Filter the listing down to the lines containing the word "agent".

EXCERPTED DATA –

↓

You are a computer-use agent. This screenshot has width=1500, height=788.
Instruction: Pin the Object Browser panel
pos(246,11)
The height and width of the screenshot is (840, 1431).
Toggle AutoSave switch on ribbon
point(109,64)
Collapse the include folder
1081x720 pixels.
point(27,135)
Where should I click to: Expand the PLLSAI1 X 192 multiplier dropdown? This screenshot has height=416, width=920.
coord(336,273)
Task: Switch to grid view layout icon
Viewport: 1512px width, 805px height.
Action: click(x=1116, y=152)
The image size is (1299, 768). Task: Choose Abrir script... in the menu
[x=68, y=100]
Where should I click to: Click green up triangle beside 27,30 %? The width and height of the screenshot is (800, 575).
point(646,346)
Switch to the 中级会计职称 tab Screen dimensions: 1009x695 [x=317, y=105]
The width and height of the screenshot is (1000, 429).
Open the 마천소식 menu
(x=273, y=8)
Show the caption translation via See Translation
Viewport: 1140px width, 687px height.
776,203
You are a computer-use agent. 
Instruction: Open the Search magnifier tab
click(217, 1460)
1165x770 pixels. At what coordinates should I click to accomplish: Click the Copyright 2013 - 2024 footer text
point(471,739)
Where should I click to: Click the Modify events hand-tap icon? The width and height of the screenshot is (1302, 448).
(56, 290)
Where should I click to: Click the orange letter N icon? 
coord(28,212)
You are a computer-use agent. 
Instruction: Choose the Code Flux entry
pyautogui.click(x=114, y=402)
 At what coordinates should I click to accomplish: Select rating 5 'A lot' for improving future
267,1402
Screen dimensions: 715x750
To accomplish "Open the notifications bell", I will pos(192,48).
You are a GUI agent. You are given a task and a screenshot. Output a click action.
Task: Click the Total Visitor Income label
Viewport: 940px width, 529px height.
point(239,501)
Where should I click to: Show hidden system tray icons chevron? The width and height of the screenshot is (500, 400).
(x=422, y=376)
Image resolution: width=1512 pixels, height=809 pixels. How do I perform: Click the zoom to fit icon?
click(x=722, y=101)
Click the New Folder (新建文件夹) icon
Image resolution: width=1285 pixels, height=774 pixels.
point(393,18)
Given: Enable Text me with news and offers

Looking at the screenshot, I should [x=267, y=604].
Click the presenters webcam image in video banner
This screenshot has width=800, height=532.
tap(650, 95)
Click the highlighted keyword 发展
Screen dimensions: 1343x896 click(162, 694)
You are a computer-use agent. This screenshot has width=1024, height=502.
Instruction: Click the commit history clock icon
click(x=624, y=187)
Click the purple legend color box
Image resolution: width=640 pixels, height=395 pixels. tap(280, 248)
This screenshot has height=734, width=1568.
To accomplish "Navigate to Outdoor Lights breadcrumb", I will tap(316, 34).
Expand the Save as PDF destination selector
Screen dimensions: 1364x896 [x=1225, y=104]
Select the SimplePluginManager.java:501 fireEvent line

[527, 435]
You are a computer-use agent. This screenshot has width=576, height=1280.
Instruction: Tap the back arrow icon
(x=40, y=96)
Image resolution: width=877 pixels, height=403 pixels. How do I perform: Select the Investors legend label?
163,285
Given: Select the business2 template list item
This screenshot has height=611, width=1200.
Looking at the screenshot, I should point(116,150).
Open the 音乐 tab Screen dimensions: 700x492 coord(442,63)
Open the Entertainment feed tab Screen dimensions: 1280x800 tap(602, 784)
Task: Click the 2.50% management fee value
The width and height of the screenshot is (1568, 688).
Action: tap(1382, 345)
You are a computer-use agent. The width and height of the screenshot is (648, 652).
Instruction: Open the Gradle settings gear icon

↑

REPLY –
You are a computer-use agent. This screenshot has width=1500, height=788.
You are a computer-use agent. 
You are a computer-use agent. 
You are a GUI agent. You are given a task and a screenshot. Output a click action.
You are a computer-use agent. This screenshot has width=1024, height=502.
You are a computer-use agent. This screenshot has width=576, height=1280.
You are a computer-use agent. The width and height of the screenshot is (648, 652).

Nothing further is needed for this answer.